ASSIGNMENT: Each line below from the "This screenshot has width=269, height=134." line through the "The image size is (703, 396)." line, those two included, must be restated word for word; the pictures must not be.

STORED DATA:
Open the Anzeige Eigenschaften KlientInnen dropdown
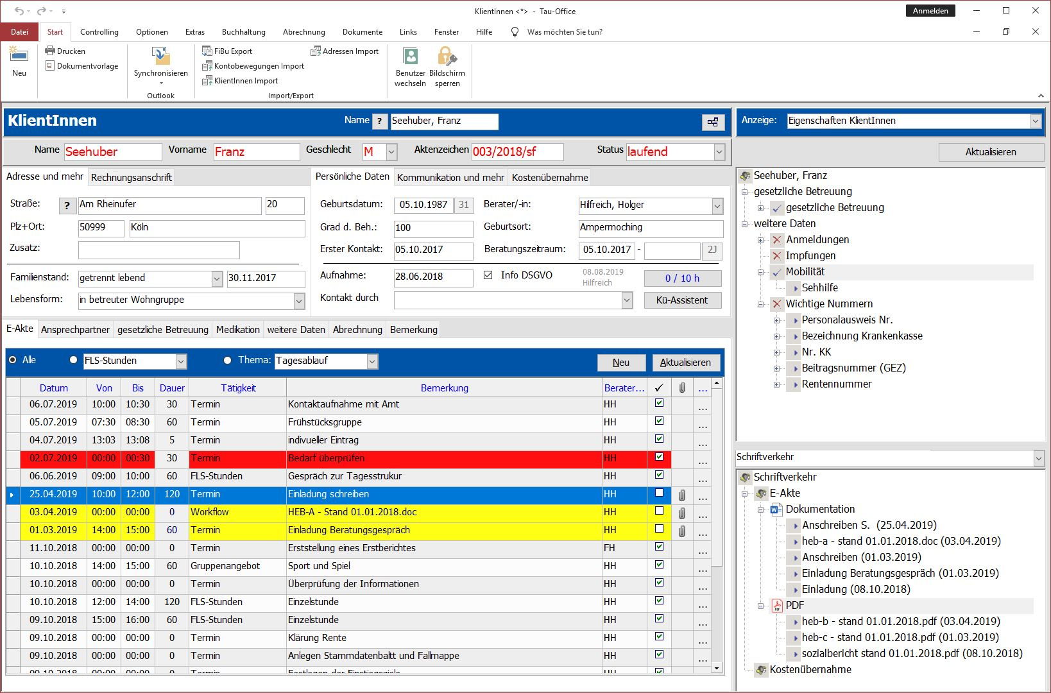(x=1035, y=121)
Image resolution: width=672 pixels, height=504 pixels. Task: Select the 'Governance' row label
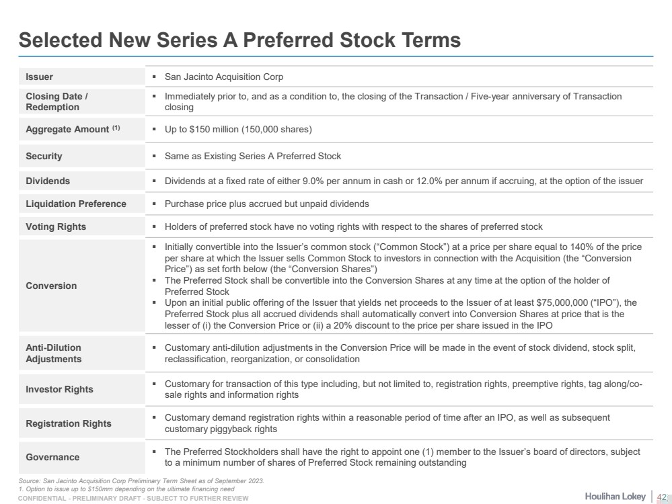coord(52,457)
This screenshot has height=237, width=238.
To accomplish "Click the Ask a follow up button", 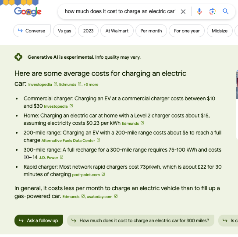I will [39, 220].
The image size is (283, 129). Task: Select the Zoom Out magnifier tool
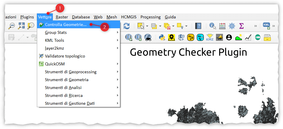(12, 26)
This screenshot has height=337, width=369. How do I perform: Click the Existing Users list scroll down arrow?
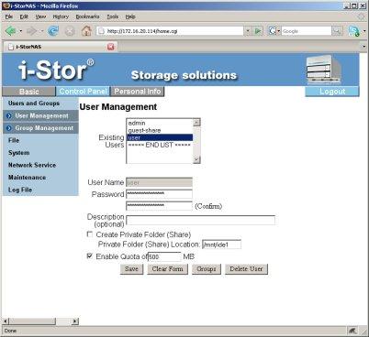pos(196,159)
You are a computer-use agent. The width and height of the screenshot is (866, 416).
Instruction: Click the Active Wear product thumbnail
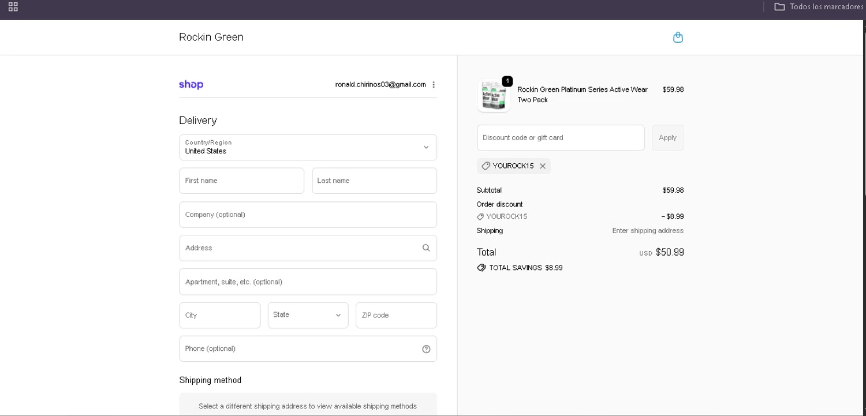coord(494,95)
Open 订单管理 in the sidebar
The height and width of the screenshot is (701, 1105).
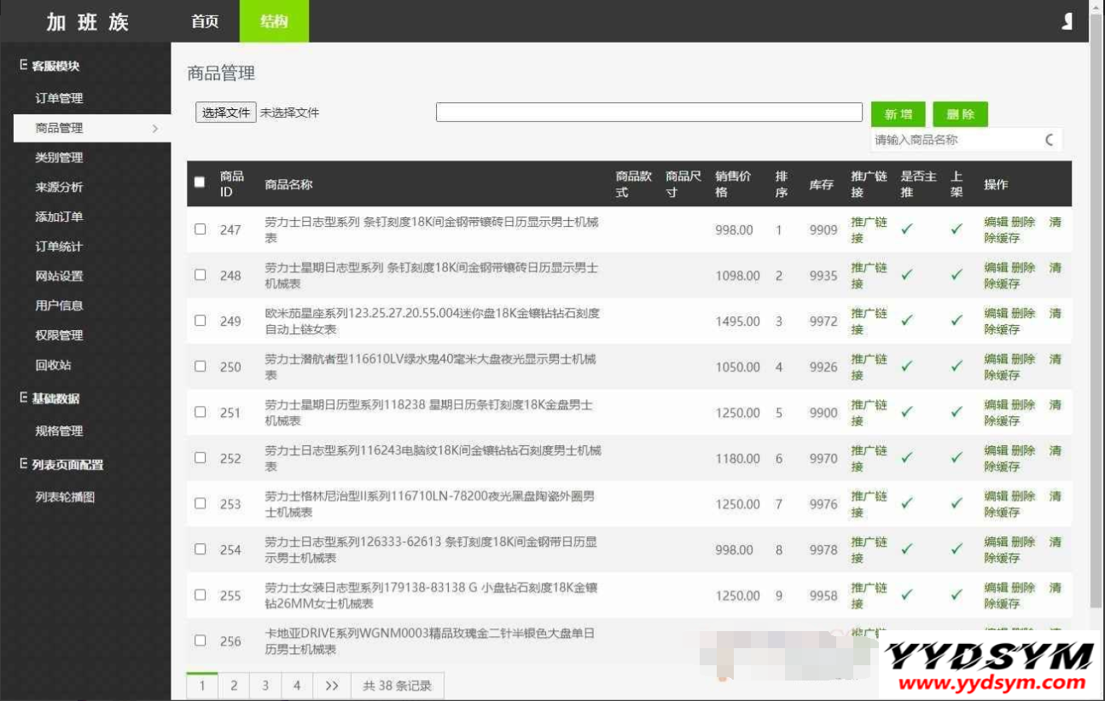tap(59, 98)
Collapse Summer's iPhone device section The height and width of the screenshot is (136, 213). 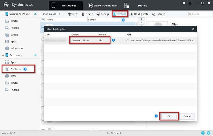[35, 14]
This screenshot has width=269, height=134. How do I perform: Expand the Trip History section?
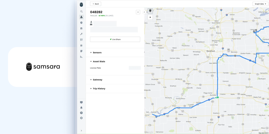99,88
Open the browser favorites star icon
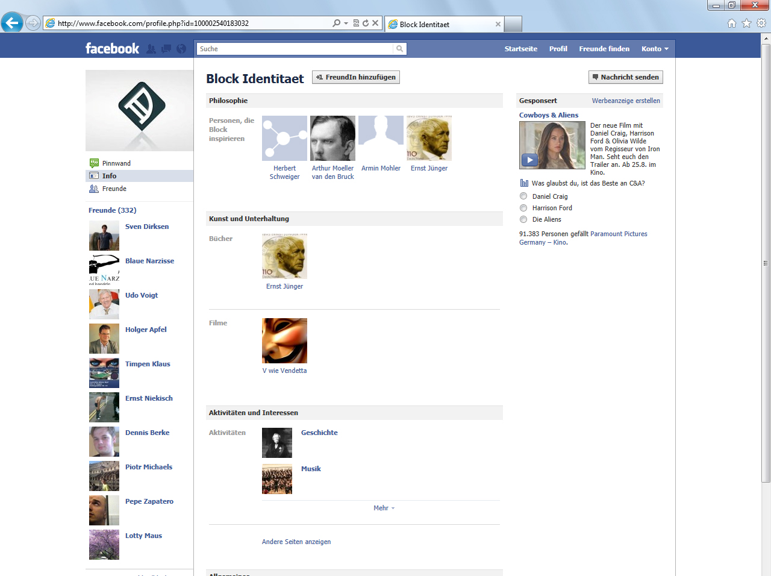Screen dimensions: 771x576 coord(746,23)
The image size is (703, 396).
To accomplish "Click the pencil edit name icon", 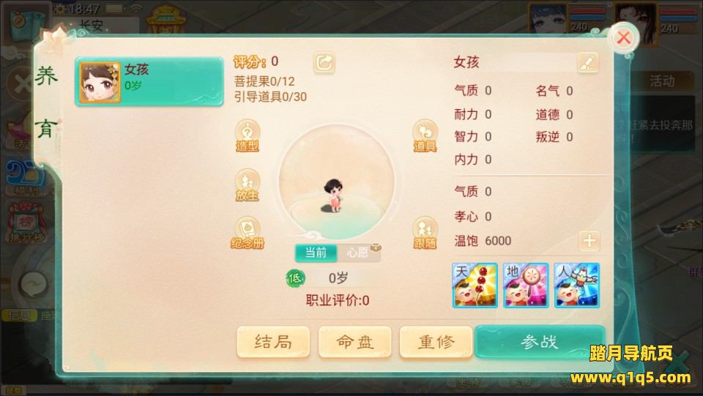I will point(587,62).
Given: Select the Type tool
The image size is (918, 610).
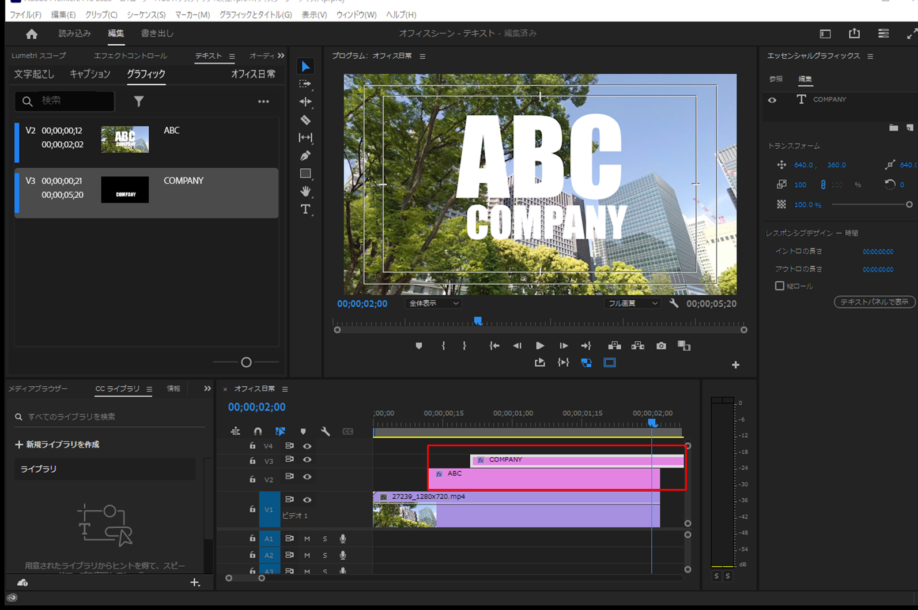Looking at the screenshot, I should [x=305, y=209].
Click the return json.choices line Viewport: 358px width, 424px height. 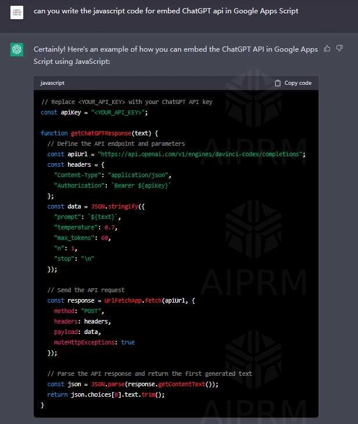(106, 394)
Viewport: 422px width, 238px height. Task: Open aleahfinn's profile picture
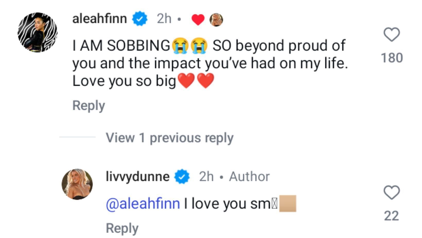pos(38,32)
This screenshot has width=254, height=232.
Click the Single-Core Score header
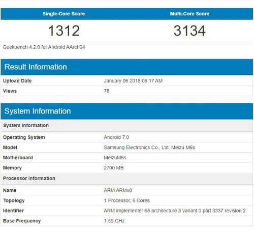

ANSWER TO THIS PROBLEM:
This screenshot has width=269, height=134. How do I perform: Expand the Trip History section?
99,88
Open the browser favorites star icon
Screen dimensions: 771x576 coord(746,23)
The image size is (703, 396).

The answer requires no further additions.